For alarms to be effective, they must be part of a much more comprehensive care plan for each resident (9). Some of the new digital functionalities offered by the WNCSs potentially expand and enrich the quality of care by allowing the care provider to remain focused on the residents, but may also have negative implications (1, 32, 69). The more complex technologies that presumably disrupt established workflows and challenge existing patterns of interdependence among individuals or groups, will be more demanding to implement (70) and potentially pose new threats to patient safety. The ECRI institute (71) recently introduced missed alarms resulting from inappropriately configured secondary notification devices and systems on their Top 10 Health Technology Hazards, and further research on patient safety issues is needed as more of the novel WNCS-functionalities are introduced into clinical practice.
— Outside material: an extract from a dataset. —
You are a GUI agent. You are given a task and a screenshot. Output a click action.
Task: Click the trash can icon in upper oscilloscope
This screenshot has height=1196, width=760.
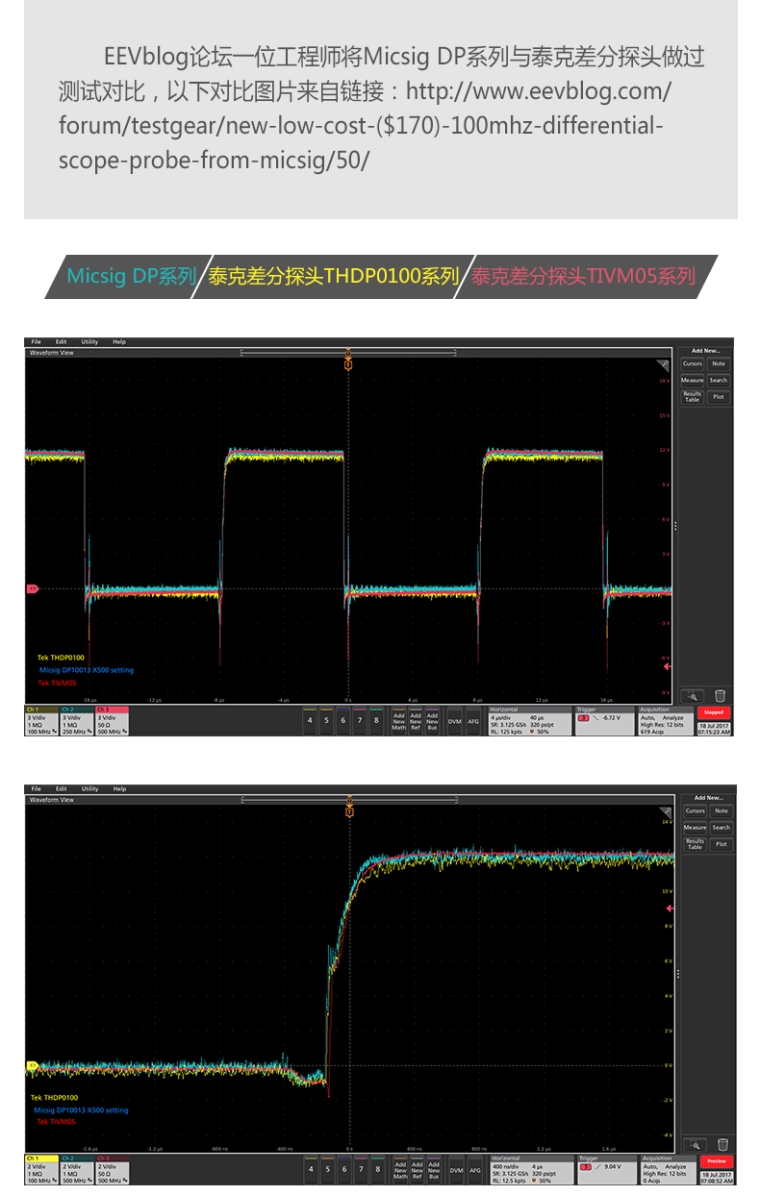pos(720,696)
The care providers’ perceptions of the technology enhancing safety is likely to contribute to the residents’ feeling of increased safety (72). This study did not include residents, and research on residents and families’ perspectives related to WNCSs should be undertaken.
Strengths and limitations
This study contributes to the knowledge of full-scale implementation of WNCS. The research is however limited to the first phase of the full-scale implementation, as the RCFs implemented WNCS-functionalities that primarily supported established workflows and planned to implement new and more advanced functionalities over time.
The questionnaire applied took the perspective of the care provider, meaning that the perspectives of the administration and management, the support agencies, the vendors, as well as residents and families are not reported.
A large proportion (19.4%) of the respondents were WNCS super users, who had received more extensive training, which represents a bias.
The response rate to the questionnaire was low, which may have given a bias of the measures of outcome. Hence, we have not made comparisons between professional groups or the RCFs regarding the MIDI scores, but have reported from the entire group of participants. We do not know whether the characteristics of non-responders would differ from responders.
The current study was conducted within the first year of WNCS implementation. We were not able to investigate whether the time from the outset of implementation to the administration of the survey (e.g. 0-3 months, 4-6 months, 7-9 months, or 10-12 months) affected the results. Further, we were not able to contrast how the two conceptualisations of WNCS implementation, as an upgrade or as digital transformative processes, affected the implementations.